-- Data extract follows --
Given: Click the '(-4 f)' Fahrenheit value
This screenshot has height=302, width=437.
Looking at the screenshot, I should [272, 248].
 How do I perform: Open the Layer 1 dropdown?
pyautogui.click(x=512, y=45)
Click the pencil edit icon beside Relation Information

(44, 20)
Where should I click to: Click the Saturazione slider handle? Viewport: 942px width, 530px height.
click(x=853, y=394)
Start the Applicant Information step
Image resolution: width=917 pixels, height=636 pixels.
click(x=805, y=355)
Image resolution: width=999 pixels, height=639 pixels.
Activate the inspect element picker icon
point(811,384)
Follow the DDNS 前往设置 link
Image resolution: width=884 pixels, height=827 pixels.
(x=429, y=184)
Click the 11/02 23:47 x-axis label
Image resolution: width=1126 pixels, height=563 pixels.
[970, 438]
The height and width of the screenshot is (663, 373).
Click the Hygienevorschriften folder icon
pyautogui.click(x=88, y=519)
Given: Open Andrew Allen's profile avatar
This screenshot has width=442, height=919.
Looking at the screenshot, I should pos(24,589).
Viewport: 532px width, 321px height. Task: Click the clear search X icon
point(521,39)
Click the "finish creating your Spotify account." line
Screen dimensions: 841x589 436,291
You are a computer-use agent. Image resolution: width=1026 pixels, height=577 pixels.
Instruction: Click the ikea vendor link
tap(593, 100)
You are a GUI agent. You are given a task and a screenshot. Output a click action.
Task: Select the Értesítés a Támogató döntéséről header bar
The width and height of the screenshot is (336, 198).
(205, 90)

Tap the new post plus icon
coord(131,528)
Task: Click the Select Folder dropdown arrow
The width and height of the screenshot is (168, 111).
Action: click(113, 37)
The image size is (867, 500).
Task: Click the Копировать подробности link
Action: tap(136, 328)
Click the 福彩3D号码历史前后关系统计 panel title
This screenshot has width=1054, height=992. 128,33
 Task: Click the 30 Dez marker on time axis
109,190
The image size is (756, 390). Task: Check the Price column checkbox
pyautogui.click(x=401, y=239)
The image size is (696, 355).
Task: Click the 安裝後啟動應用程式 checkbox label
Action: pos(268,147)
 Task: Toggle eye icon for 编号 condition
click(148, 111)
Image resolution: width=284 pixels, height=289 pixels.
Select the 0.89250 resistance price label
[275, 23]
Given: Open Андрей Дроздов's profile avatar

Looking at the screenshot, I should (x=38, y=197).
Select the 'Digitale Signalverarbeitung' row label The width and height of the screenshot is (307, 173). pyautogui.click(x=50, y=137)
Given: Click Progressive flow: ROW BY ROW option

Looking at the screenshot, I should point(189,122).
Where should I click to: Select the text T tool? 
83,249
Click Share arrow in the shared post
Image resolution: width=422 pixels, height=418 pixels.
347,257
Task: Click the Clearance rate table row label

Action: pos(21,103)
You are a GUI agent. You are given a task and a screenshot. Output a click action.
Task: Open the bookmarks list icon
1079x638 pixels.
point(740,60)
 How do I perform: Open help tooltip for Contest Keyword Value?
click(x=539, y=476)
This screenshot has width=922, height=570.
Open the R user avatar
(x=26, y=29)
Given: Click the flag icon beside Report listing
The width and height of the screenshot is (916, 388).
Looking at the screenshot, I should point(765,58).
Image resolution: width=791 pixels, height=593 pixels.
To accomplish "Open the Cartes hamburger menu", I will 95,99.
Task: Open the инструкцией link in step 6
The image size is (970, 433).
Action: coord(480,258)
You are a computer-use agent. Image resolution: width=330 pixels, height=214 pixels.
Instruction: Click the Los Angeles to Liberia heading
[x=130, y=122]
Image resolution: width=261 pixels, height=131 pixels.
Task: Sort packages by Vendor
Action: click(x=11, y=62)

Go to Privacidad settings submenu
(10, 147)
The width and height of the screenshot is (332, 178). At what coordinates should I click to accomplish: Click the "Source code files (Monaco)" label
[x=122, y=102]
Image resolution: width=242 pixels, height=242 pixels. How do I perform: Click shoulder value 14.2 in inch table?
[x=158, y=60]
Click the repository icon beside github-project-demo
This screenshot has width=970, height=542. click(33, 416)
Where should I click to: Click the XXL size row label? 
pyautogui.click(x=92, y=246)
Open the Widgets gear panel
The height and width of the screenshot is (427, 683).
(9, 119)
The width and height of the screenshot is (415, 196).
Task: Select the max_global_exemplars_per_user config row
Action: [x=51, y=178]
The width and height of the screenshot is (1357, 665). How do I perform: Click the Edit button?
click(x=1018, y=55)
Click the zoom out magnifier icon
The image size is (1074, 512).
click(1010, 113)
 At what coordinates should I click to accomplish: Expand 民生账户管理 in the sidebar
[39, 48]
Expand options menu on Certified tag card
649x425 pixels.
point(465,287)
-- Data extract concluded --
Every record must be written out again without any change.

Given: Click the '(-4 f)' Fahrenheit value
This screenshot has height=302, width=437.
Looking at the screenshot, I should [272, 248].
 How do I perform: Open the Layer 1 dropdown?
pyautogui.click(x=512, y=45)
Click the pencil edit icon beside Relation Information

(44, 20)
Where should I click to: Click the Saturazione slider handle? Viewport: 942px width, 530px height.
click(x=853, y=394)
Start the Applicant Information step
Image resolution: width=917 pixels, height=636 pixels.
click(x=805, y=355)
Image resolution: width=999 pixels, height=639 pixels.
Activate the inspect element picker icon
point(811,384)
Follow the DDNS 前往设置 link
Image resolution: width=884 pixels, height=827 pixels.
(x=429, y=184)
Click the 11/02 23:47 x-axis label
Image resolution: width=1126 pixels, height=563 pixels.
[970, 438]
The height and width of the screenshot is (663, 373).
Click the Hygienevorschriften folder icon
pyautogui.click(x=88, y=519)
Given: Open Andrew Allen's profile avatar
This screenshot has width=442, height=919.
Looking at the screenshot, I should pos(24,589).
Viewport: 532px width, 321px height. Task: Click the clear search X icon
point(521,39)
Click the "finish creating your Spotify account." line
Screen dimensions: 841x589 436,291
You are a computer-use agent. Image resolution: width=1026 pixels, height=577 pixels.
Instruction: Click the ikea vendor link
tap(593, 100)
You are a GUI agent. You are given a task and a screenshot. Output a click action.
Task: Select the Értesítés a Támogató döntéséről header bar
The width and height of the screenshot is (336, 198).
(205, 90)

Tap the new post plus icon
coord(131,528)
Task: Click the Select Folder dropdown arrow
The width and height of the screenshot is (168, 111).
Action: click(113, 37)
The image size is (867, 500).
Task: Click the Копировать подробности link
Action: tap(136, 328)
Click the 福彩3D号码历史前后关系统计 panel title
This screenshot has width=1054, height=992. 128,33
 Task: Click the 30 Dez marker on time axis
109,190
The image size is (756, 390). Task: Check the Price column checkbox
pyautogui.click(x=401, y=239)
The image size is (696, 355).
Task: Click the 安裝後啟動應用程式 checkbox label
Action: pos(268,147)
 Task: Toggle eye icon for 编号 condition
click(148, 111)
Image resolution: width=284 pixels, height=289 pixels.
Select the 0.89250 resistance price label
[275, 23]
Given: Open Андрей Дроздов's profile avatar

Looking at the screenshot, I should (x=38, y=197).
Select the 'Digitale Signalverarbeitung' row label The width and height of the screenshot is (307, 173). pyautogui.click(x=50, y=137)
Given: Click Progressive flow: ROW BY ROW option

Looking at the screenshot, I should point(189,122).
Where should I click to: Select the text T tool? 
83,249
Click Share arrow in the shared post
Image resolution: width=422 pixels, height=418 pixels.
347,257
Task: Click the Clearance rate table row label

Action: pos(21,103)
You are a GUI agent. You are given a task and a screenshot. Output a click action.
Task: Open the bookmarks list icon
1079x638 pixels.
point(740,60)
 How do I perform: Open help tooltip for Contest Keyword Value?
click(x=539, y=476)
This screenshot has width=922, height=570.
Open the R user avatar
(x=26, y=29)
Given: Click the flag icon beside Report listing
The width and height of the screenshot is (916, 388).
Looking at the screenshot, I should point(765,58).
Image resolution: width=791 pixels, height=593 pixels.
To accomplish "Open the Cartes hamburger menu", I will 95,99.
Task: Open the инструкцией link in step 6
The image size is (970, 433).
Action: coord(480,258)
You are a computer-use agent. Image resolution: width=330 pixels, height=214 pixels.
Instruction: Click the Los Angeles to Liberia heading
[x=130, y=122]
Image resolution: width=261 pixels, height=131 pixels.
Task: Sort packages by Vendor
Action: click(x=11, y=62)

Go to Privacidad settings submenu
(10, 147)
The width and height of the screenshot is (332, 178). At what coordinates should I click to accomplish: Click the "Source code files (Monaco)" label
[x=122, y=102]
Image resolution: width=242 pixels, height=242 pixels. How do I perform: Click shoulder value 14.2 in inch table?
[x=158, y=60]
Click the repository icon beside github-project-demo
This screenshot has width=970, height=542. click(33, 416)
Where should I click to: Click the XXL size row label? 
pyautogui.click(x=92, y=246)
Open the Widgets gear panel
The height and width of the screenshot is (427, 683).
(9, 119)
The width and height of the screenshot is (415, 196).
Task: Select the max_global_exemplars_per_user config row
Action: [x=51, y=178]
The width and height of the screenshot is (1357, 665). How do I perform: Click the Edit button?
click(x=1018, y=55)
Click the zoom out magnifier icon
The image size is (1074, 512).
click(1010, 113)
 At what coordinates should I click to accomplish: Expand 民生账户管理 in the sidebar
[39, 48]
Expand options menu on Certified tag card
649x425 pixels.
point(465,287)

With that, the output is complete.